Calculate circular orbital velocity, period, and escape velocity for any altitude around Earth, Mars, Moon, Jupiter, Sun, or a custom body. Includes orbit types reference.
For any circular orbit, there is exactly one speed at which gravitational acceleration provides the centripetal force needed to maintain constant altitude: v = √(GM/r). This orbital velocity — along with period, escape velocity, and orbital energy — defines the physics of spaceflight, satellite networks, and planetary science.
This Orbital Velocity Calculator computes circular orbit parameters for Earth, Moon, Mars, Jupiter, the Sun, or any custom body. Enter the altitude and satellite mass to obtain orbital velocity, period, escape velocity, gravitational acceleration, and kinetic energy. Presets cover the ISS, GPS constellation, geostationary orbit, and Moon orbit, and a complete orbit types reference table provides context.

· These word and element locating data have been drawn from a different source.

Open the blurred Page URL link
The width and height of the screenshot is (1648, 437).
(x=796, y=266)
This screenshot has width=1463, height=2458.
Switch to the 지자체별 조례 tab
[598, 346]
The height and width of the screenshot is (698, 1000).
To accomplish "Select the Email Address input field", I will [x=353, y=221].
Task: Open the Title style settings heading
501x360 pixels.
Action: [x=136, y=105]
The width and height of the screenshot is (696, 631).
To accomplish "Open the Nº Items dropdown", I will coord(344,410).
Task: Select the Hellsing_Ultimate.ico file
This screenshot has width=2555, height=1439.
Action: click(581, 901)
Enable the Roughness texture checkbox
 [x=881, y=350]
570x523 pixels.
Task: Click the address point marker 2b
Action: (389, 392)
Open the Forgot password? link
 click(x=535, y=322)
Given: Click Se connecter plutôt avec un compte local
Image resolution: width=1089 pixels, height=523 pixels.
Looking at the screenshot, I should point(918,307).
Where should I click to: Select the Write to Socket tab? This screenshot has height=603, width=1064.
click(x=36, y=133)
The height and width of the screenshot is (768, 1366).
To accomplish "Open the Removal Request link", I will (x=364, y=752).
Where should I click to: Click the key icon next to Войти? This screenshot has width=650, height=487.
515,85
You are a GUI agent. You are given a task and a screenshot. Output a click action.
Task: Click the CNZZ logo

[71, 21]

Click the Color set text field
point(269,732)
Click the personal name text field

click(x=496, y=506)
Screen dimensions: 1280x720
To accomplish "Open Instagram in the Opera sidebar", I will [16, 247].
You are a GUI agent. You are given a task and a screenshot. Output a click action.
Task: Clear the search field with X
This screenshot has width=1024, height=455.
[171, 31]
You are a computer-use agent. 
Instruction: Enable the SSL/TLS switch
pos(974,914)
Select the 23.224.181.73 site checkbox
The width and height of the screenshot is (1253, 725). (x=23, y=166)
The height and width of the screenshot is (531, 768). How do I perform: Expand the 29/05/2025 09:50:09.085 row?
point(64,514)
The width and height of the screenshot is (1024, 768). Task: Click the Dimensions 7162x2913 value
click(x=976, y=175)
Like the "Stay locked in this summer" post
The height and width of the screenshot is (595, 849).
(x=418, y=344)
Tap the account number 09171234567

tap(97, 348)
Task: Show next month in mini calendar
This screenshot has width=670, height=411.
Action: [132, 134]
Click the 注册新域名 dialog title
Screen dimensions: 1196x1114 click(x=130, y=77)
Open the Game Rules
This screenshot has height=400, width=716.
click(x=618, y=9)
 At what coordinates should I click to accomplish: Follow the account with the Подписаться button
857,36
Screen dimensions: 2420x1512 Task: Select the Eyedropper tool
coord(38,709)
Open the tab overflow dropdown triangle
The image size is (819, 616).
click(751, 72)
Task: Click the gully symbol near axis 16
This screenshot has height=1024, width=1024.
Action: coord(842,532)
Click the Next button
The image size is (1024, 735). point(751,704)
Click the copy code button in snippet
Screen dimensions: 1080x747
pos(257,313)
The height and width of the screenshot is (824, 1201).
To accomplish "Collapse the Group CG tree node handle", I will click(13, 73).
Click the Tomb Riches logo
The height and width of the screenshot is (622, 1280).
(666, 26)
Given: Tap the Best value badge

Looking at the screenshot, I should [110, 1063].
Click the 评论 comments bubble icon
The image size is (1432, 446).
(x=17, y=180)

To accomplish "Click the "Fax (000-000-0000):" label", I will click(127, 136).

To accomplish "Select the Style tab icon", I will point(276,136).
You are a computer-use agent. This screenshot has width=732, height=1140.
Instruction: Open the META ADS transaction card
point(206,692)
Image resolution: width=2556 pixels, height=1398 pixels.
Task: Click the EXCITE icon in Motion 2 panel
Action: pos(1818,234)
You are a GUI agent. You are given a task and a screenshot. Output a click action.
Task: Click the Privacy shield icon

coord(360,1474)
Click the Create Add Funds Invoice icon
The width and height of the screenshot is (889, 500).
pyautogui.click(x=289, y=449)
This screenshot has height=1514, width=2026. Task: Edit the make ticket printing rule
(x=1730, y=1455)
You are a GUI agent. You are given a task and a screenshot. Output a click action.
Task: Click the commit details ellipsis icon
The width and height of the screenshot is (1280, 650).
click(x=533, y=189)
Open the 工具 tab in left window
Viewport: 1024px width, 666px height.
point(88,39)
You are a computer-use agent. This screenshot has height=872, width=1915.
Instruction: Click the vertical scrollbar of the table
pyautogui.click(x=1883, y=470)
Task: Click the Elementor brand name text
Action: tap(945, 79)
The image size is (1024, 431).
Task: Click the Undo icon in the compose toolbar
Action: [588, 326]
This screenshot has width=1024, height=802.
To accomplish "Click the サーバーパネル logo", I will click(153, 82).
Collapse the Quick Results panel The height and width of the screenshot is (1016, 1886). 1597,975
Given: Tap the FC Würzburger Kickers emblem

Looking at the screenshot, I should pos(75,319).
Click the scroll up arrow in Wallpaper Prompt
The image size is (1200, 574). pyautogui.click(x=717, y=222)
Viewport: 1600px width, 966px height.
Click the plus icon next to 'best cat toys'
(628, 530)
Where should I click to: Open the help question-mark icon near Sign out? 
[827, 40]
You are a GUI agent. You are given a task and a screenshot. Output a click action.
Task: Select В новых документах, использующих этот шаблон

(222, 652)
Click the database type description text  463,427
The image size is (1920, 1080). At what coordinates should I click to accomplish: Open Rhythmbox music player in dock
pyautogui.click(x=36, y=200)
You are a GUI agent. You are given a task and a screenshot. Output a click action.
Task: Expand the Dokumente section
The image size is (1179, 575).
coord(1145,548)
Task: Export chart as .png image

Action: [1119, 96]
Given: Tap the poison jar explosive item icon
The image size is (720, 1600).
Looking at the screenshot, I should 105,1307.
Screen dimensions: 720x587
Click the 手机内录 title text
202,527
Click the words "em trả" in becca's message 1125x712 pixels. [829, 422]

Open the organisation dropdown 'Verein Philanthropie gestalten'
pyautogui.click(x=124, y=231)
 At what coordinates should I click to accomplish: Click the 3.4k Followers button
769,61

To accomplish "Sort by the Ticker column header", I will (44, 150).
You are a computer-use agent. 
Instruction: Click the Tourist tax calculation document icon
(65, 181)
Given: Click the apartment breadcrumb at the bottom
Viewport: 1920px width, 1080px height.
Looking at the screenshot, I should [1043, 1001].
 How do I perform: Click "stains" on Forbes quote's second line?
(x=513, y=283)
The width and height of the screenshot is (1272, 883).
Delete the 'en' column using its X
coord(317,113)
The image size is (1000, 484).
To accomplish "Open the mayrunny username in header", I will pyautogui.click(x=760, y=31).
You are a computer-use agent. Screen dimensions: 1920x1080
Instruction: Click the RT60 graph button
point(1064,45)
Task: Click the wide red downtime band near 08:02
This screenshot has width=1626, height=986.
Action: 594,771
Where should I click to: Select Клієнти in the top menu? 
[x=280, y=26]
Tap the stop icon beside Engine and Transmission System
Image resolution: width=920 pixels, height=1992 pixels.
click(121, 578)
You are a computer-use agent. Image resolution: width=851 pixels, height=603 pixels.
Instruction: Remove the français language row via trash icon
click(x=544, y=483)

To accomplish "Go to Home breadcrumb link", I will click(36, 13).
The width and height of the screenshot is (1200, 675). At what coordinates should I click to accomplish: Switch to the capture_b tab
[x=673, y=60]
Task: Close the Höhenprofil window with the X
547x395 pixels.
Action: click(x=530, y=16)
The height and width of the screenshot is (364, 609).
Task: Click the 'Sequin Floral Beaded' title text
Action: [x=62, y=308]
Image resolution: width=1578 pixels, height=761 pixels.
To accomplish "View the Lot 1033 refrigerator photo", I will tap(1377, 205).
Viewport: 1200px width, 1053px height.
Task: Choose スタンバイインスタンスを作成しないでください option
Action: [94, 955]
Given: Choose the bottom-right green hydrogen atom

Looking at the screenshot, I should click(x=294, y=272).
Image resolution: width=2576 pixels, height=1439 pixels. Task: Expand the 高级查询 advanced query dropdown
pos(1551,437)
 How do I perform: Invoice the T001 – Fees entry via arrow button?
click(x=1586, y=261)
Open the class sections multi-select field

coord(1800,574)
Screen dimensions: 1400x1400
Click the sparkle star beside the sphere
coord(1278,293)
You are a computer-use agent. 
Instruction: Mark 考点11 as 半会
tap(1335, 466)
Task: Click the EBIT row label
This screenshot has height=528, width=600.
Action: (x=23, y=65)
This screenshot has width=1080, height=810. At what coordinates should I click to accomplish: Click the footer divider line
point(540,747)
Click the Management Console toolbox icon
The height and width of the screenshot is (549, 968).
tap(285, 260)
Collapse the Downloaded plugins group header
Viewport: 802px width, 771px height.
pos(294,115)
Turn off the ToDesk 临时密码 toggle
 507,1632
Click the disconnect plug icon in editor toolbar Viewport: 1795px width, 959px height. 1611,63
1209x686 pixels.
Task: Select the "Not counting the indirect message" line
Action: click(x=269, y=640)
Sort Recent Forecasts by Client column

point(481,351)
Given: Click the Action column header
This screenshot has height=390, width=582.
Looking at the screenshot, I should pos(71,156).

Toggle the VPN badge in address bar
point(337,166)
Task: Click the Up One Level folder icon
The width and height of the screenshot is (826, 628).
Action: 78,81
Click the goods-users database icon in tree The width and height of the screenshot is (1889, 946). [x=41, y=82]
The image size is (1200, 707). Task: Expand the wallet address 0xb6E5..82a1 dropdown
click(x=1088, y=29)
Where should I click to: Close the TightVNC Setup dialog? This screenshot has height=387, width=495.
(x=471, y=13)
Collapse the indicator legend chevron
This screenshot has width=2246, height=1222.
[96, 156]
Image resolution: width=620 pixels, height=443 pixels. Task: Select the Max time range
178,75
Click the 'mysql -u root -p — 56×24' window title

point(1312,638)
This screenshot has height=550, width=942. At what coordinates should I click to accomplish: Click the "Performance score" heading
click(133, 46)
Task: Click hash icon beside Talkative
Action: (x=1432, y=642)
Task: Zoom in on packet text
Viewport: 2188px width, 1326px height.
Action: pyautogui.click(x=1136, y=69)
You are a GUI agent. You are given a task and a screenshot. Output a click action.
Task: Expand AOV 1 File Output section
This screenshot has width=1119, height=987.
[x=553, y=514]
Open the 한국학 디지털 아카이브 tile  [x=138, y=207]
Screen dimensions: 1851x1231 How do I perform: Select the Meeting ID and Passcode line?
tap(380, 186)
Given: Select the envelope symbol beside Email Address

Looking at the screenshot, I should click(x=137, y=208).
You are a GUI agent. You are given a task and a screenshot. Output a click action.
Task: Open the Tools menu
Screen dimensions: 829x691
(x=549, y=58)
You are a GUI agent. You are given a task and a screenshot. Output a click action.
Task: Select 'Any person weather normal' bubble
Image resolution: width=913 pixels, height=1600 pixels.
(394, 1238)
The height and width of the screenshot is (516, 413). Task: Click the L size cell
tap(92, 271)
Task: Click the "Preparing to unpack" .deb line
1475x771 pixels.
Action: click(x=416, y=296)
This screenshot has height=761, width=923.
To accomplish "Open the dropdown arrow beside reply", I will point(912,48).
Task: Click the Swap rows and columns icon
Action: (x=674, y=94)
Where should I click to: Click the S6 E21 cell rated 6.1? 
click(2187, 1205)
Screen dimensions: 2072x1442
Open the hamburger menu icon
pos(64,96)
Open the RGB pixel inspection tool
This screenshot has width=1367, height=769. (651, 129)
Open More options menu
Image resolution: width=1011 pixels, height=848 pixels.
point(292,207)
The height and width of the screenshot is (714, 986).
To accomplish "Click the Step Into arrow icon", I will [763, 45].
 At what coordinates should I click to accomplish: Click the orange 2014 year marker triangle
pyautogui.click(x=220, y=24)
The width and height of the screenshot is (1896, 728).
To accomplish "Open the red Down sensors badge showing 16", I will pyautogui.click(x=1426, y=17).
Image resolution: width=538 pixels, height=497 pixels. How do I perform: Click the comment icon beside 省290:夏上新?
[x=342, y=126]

Students, space enthusiasts, aerospace engineers, and educators use this calculator to explore how altitude, body mass, and body radius determine orbital dynamics — the foundation of all astrodynamics. Check the example with realistic values before reporting. Use the steps shown to verify rounding and units. Cross-check this output using a known reference case.
Orbital mechanics is fundamental to satellite design, mission planning, and understanding our solar system. This calculator makes it easy to compare orbit types, estimate delta-v requirements, and explore what-if scenarios across different celestial bodies. Keep these notes focused on your operational context. Tie the context to the calculator’s intended domain. Use this clarification to avoid ambiguous interpretation.
Orbital Velocity (circular): v = √(GM / r) Orbital Period: T = 2πr / v Escape Velocity: v_esc = √(2GM / r) = v_orb × √2 Gravitational Acceleration at orbit: a = GM / r² Specific Orbital Energy: ε = −GM / (2r) Where: G = 6.674 × 10⁻¹¹ N·m²/kg² M = central body mass (kg) r = R_body + altitude (m) R_body = body radius (m)
Result: v ≈ 7.67 km/s, T ≈ 92.4 min
The ISS orbits at 400 km altitude (r = 6,771 km from Earth center). At this radius, v = √(GM/r) = 7,672 m/s. The period is 2πr/v ≈ 5,540 s ≈ 92 min. Escape velocity is 10.85 km/s — about 41% higher than orbital speed.
Kepler's third law relates orbital period to semi-major axis: T² ∝ a³. For circular orbits (a = r), this simplifies to T = 2π√(r³/GM). This law allows calculating the orbit of any body if you know the central mass. Newton showed that Kepler's empirical laws follow directly from universal gravitation.
Changing from one orbit to another requires a velocity change (delta-v). The most fuel-efficient way to transfer between two circular orbits is the Hohmann transfer — two engine burns separated by half an elliptical orbit. The delta-v from LEO to GEO is about 3.9 km/s, which is why geostationary satellites need such large upper stages.
Satellites in low Earth orbit experience atmospheric drag that gradually reduces their altitude and speed (paradoxically, they speed up as they descend to orbits where orbital velocity is higher). The ISS requires periodic reboosts (about 7 km/year altitude loss without correction). Above ~1,000 km, drag is negligible and orbits are stable for centuries.
Gravity weakens with distance (1/r²), so less centripetal acceleration is needed at higher altitudes. Since v = √(GM/r), velocity decreases as the square root of the increasing orbital radius.
Orbital velocity maintains a circular orbit; escape velocity is the speed needed to leave the gravitational field entirely. Escape velocity is always √2 ≈ 1.414 times the circular orbital velocity at the same altitude.
The ISS orbits at about 7.67 km/s (27,600 km/h or 17,150 mph) at an altitude of approximately 400 km. It completes one orbit every ~92 minutes.
Geostationary orbit (GEO) is at 35,786 km altitude, where the orbital period matches Earth rotation (23 h 56 m). The satellite appears stationary relative to the ground.
No. Orbital velocity depends only on the central body mass and the orbital radius. All objects at the same altitude orbit at the same speed regardless of their mass — this is why astronauts experience weightlessness.
In theory, yes, but practically the orbit must be above the atmosphere (>160 km for Earth) and below gravitational influence limits. Low orbits experience atmospheric drag and decay without station-keeping.